The work done when pumping a bicycle tire is the energy transferred from the pump to the tire to increase its pressure. This can be calculated using the formula W = F * d, where F is the force applied and d is the distance over which the force is applied. You can measure the force applied by the pump and the distance the handle is pulled to determine the work done.

3. How does pumping a bicycle tire affect its temperature?

Pumping a bicycle tire can cause a slight increase in its temperature due to the compression of the air inside. As the air molecules are compressed, their kinetic energy increases, leading to a rise in temperature. However, this temperature change is usually very small and not significant enough to cause any damage to the tire.

4. Does the type of pump used affect the volume and work done when pumping a bicycle tire?

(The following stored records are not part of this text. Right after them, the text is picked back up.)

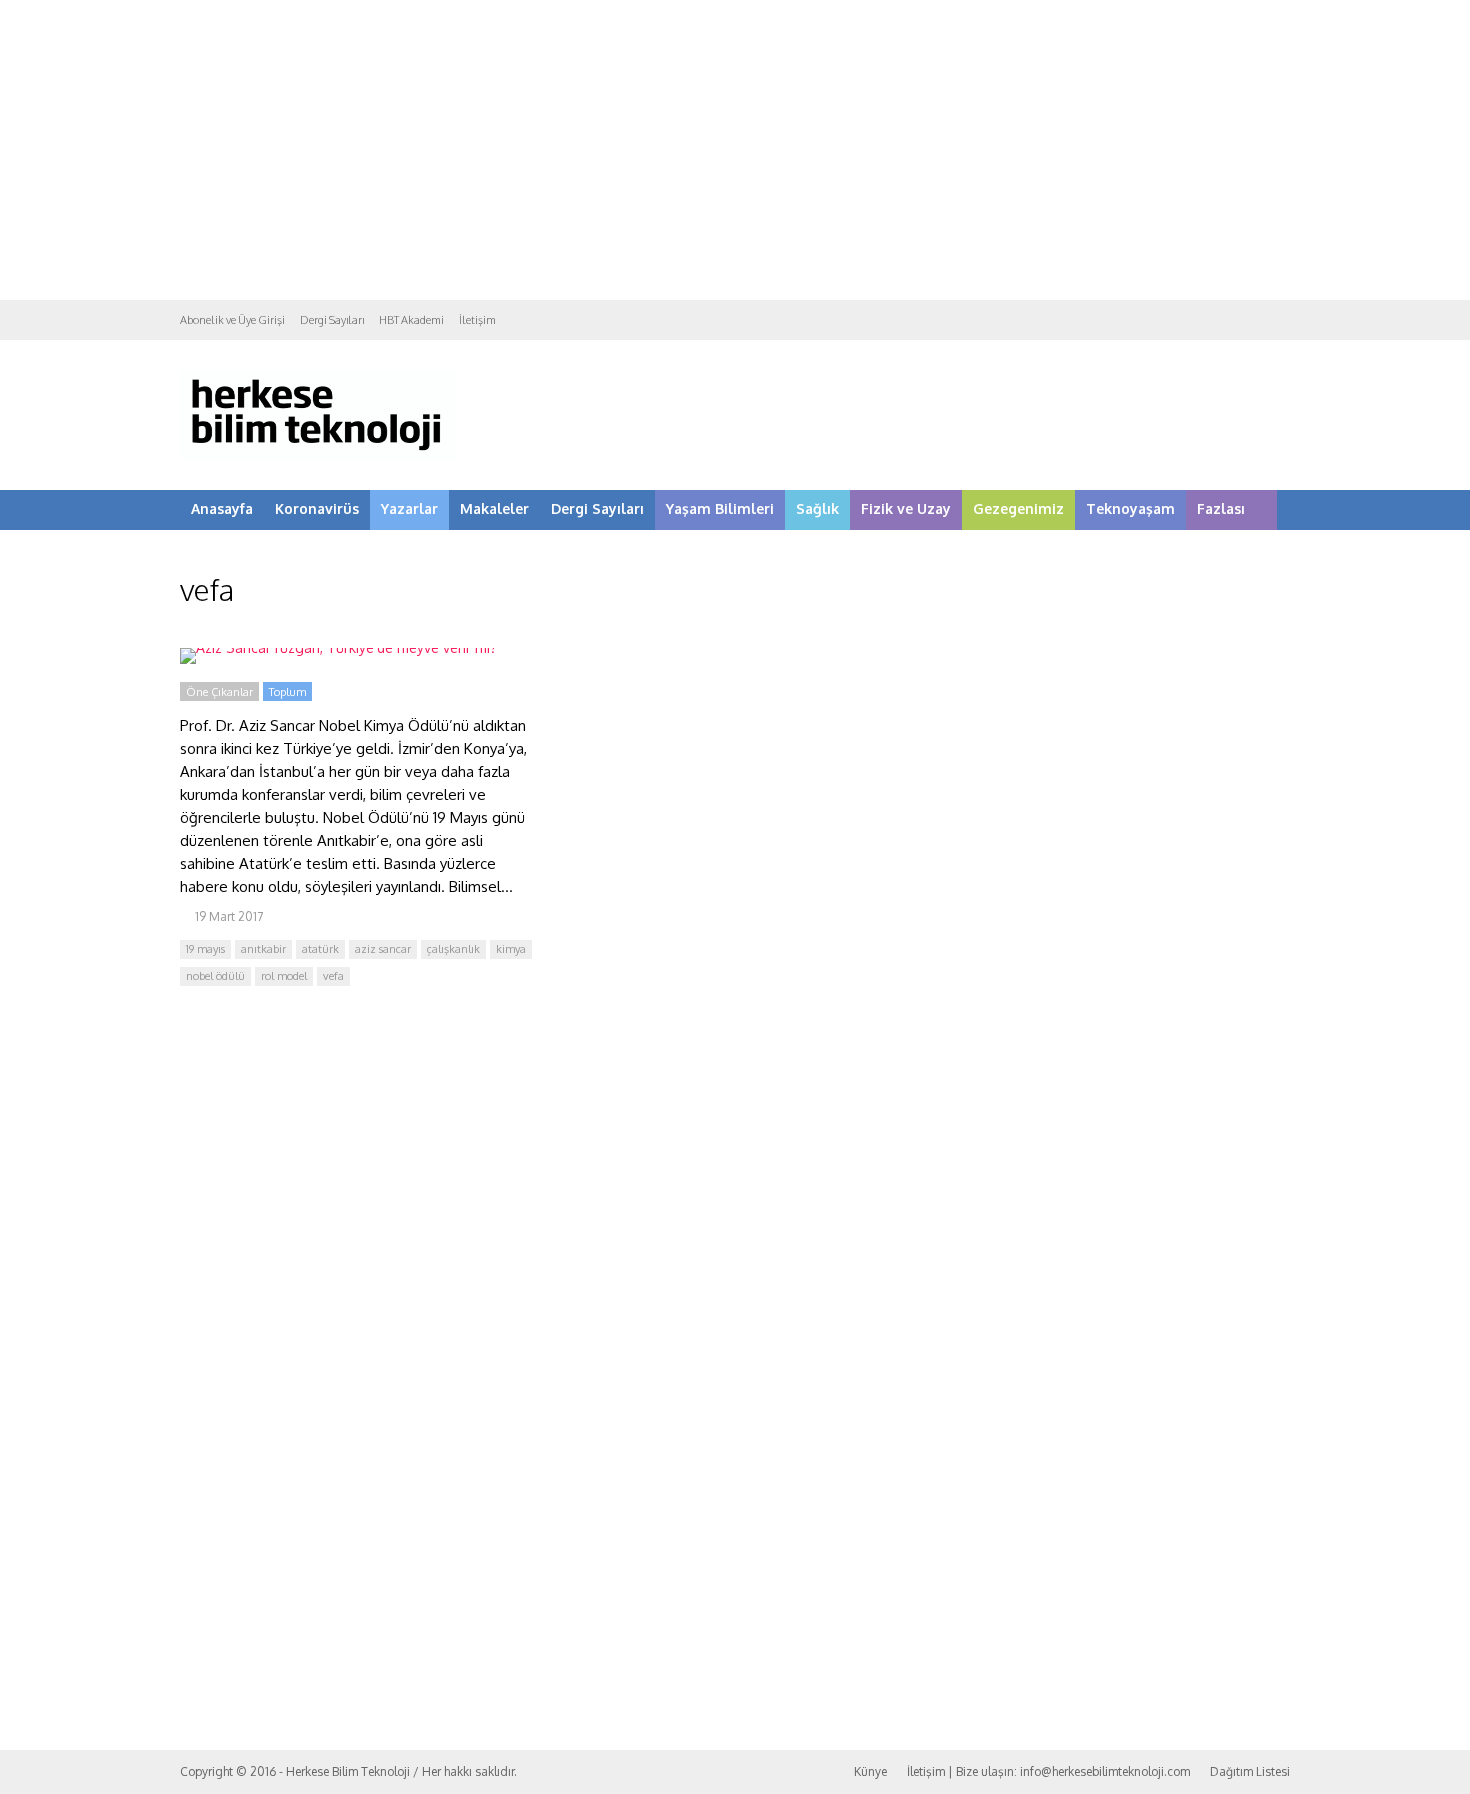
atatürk (320, 949)
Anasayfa (222, 508)
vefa (333, 976)
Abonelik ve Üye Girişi (232, 320)
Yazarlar (409, 508)
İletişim (477, 320)
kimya (511, 949)
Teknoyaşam (1130, 508)
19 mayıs (205, 949)
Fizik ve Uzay (906, 508)
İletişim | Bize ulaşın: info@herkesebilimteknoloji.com (1048, 1771)
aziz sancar (383, 949)
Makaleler (494, 508)
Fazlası (1221, 508)
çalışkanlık (453, 949)
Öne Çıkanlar (219, 692)
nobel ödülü (215, 976)
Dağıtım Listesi (1250, 1771)
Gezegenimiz (1018, 508)
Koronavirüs (317, 508)
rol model (284, 976)
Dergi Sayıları (332, 320)
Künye (870, 1771)
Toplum (287, 692)
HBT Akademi (411, 320)
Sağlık (817, 508)
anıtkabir (263, 949)
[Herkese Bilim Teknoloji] (317, 455)
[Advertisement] (735, 150)
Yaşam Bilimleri (720, 508)
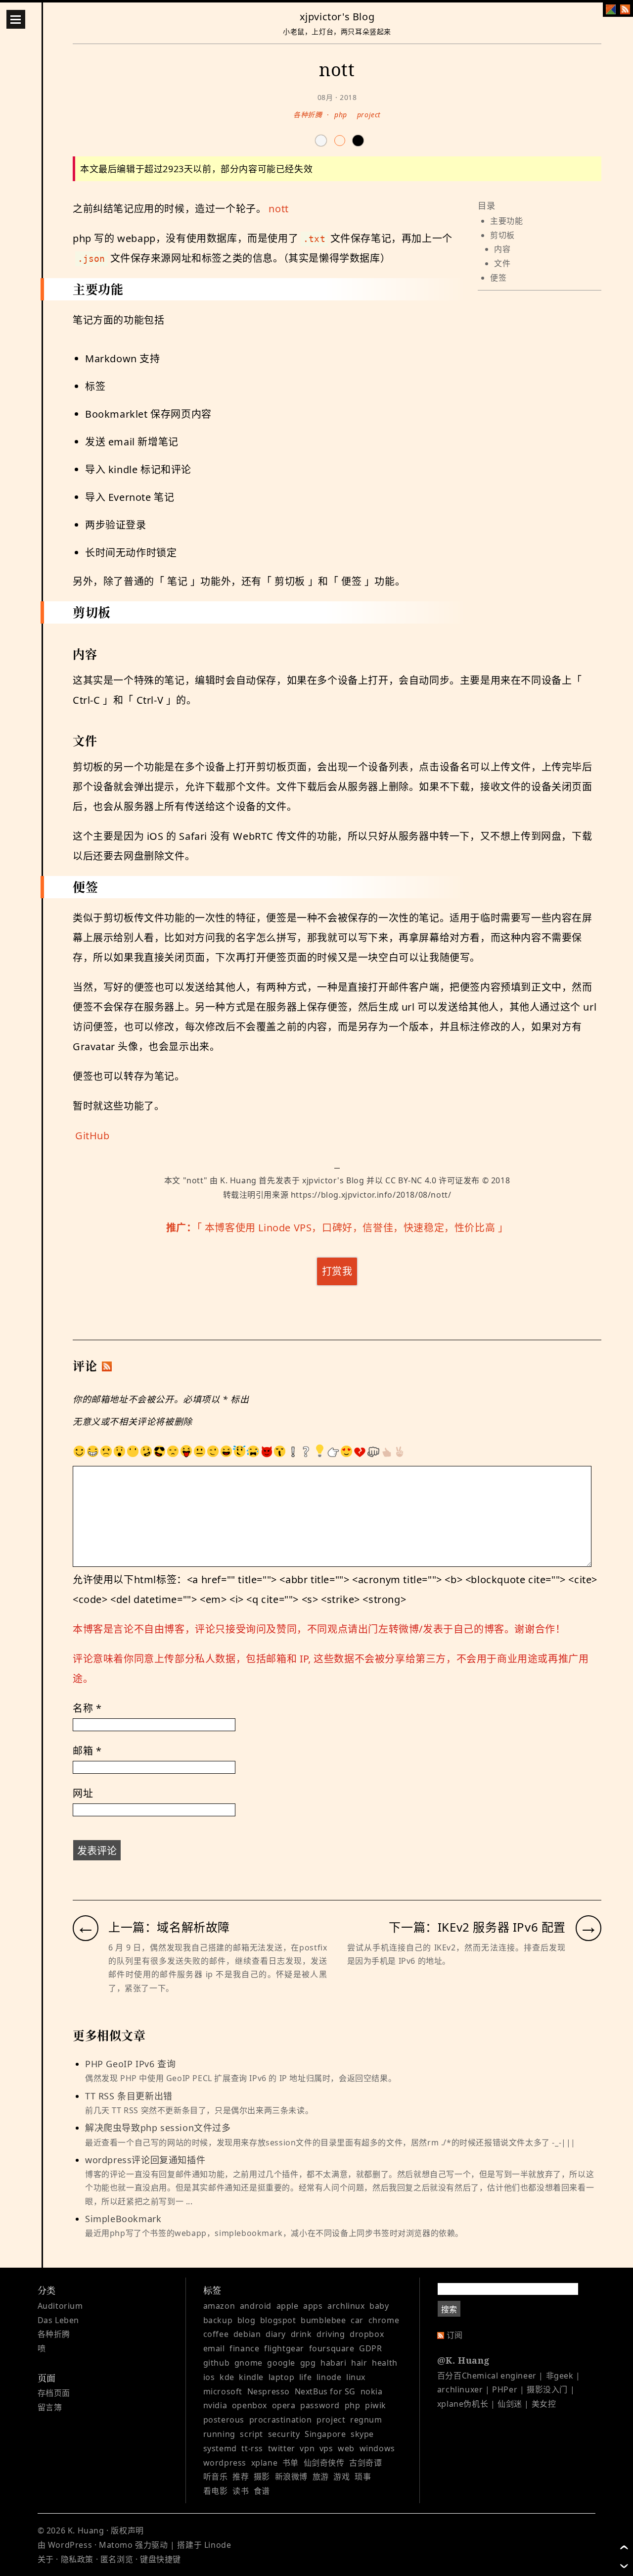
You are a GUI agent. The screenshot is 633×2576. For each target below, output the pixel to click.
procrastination (280, 2419)
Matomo (116, 2544)
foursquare (332, 2348)
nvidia (215, 2405)
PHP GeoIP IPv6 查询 (240, 2071)
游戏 (341, 2476)
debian (247, 2334)
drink (301, 2334)
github (216, 2362)
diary (276, 2334)
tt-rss (252, 2448)
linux (355, 2377)
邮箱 (87, 1750)
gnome (248, 2362)
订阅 (455, 2335)
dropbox (367, 2334)
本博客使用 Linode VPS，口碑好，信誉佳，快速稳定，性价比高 (350, 1227)
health (385, 2362)
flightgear (284, 2348)
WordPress (70, 2544)
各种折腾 (307, 114)
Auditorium (60, 2305)
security (284, 2434)
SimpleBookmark (274, 2225)
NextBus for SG (325, 2391)
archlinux (345, 2305)
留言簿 (50, 2407)
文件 (502, 263)
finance (244, 2348)
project (369, 114)
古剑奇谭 (365, 2462)
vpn (307, 2448)
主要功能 (506, 220)
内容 (502, 248)
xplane (264, 2462)
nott (278, 208)
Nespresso (268, 2391)
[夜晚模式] (339, 140)
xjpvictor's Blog (337, 16)
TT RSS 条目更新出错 (199, 2103)
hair (359, 2362)
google (281, 2362)
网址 (83, 1793)
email (214, 2348)
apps (312, 2305)
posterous (223, 2419)
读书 (240, 2490)
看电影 (215, 2490)
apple (287, 2305)
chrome (384, 2320)
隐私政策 (77, 2559)
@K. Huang (463, 2360)
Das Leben (58, 2320)
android (255, 2305)
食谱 (262, 2490)
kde (227, 2377)
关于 (46, 2559)
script (251, 2434)
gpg (308, 2362)
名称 (87, 1708)
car (357, 2320)
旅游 (321, 2476)
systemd (220, 2448)
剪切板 (502, 235)
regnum (366, 2419)
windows (377, 2448)
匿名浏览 (116, 2559)
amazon (219, 2305)
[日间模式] (321, 140)
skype (362, 2434)
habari (333, 2362)
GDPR (370, 2348)
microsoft (222, 2391)
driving (330, 2334)
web (346, 2448)
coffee (216, 2334)
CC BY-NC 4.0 (410, 1180)
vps (326, 2448)
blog (246, 2320)
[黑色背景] (358, 140)
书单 (290, 2462)
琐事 (363, 2476)
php (340, 114)
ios (209, 2377)
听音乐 (215, 2476)
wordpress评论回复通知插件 (339, 2180)
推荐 (240, 2476)
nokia (372, 2391)
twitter (281, 2448)
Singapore (325, 2434)
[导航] (15, 19)
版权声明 (127, 2530)
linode (329, 2377)
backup (218, 2320)
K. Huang (238, 1180)
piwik (375, 2405)
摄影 (262, 2476)
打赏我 (337, 1271)
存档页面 (54, 2392)
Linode (217, 2544)
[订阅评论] (107, 1366)
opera (284, 2405)
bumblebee (323, 2320)
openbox (249, 2405)
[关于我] (611, 9)
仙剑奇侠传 (324, 2462)
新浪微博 (291, 2476)
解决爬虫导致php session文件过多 (330, 2134)
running (219, 2434)
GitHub (92, 1135)
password (320, 2405)
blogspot (278, 2320)
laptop (282, 2377)
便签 (498, 277)
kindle (251, 2377)
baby (379, 2305)
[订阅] (625, 9)
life (305, 2377)
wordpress (224, 2462)
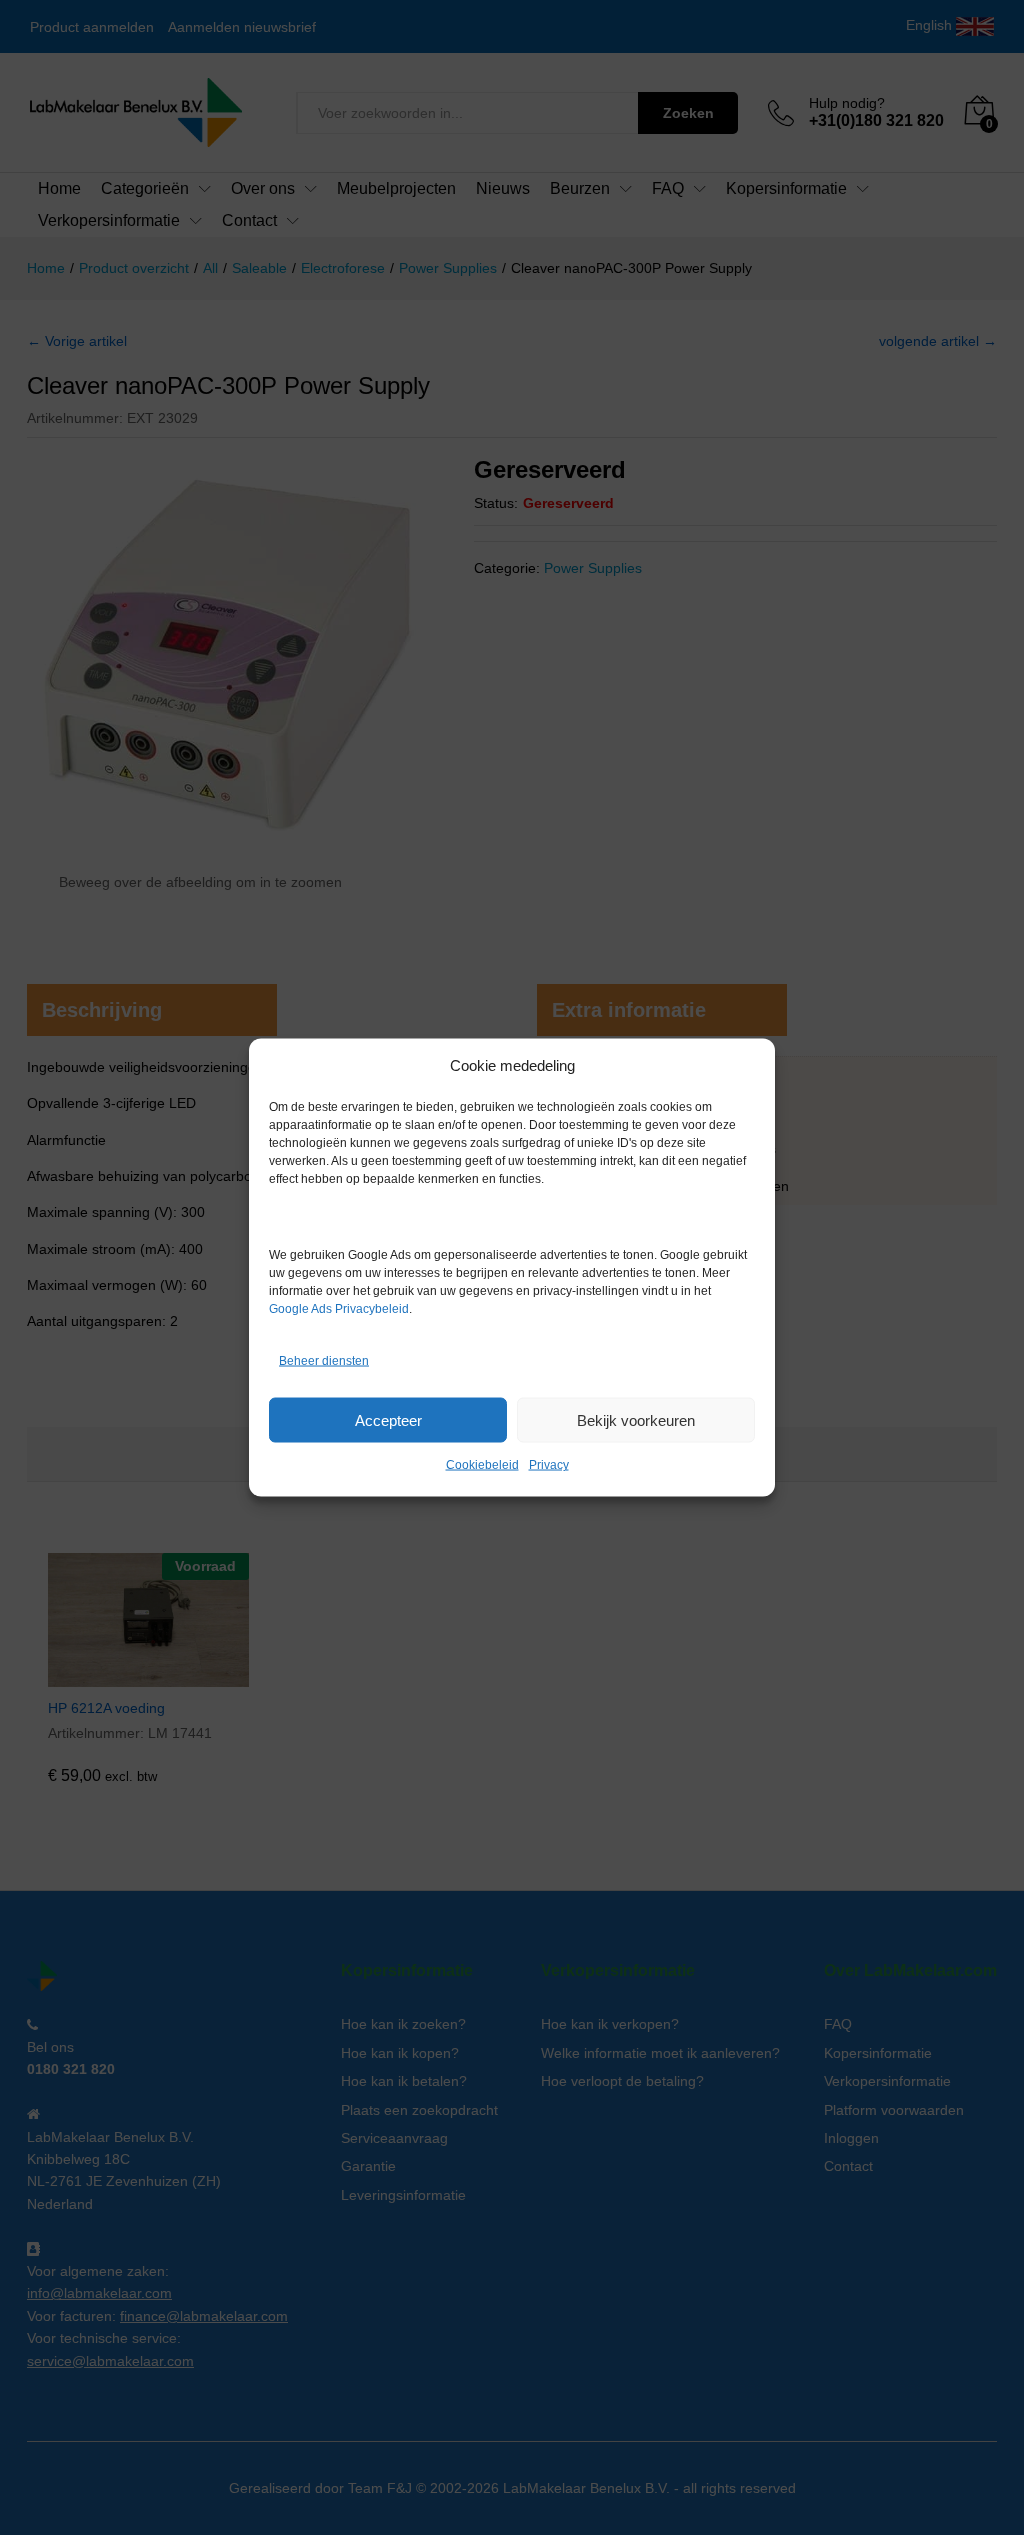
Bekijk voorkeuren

Yes, the type of pump used can affect the volume and work done when pumping a bicycle tire. A hand pump, for example, may require more force and distance to pump the same amount of air as a foot pump, leading to a higher work done. The type of pump can also affect the accuracy of the volume measurement, as some pumps may have a smaller or larger chamber for air compression.

5. How often should I pump my bicycle tire?

It is recommended to check and pump your bicycle tire at least once a week, or before every ride. The more you ride your bike, the more often you may need to pump your tires. It is important to maintain proper tire pressure for optimal performance and to prevent damage to the tire.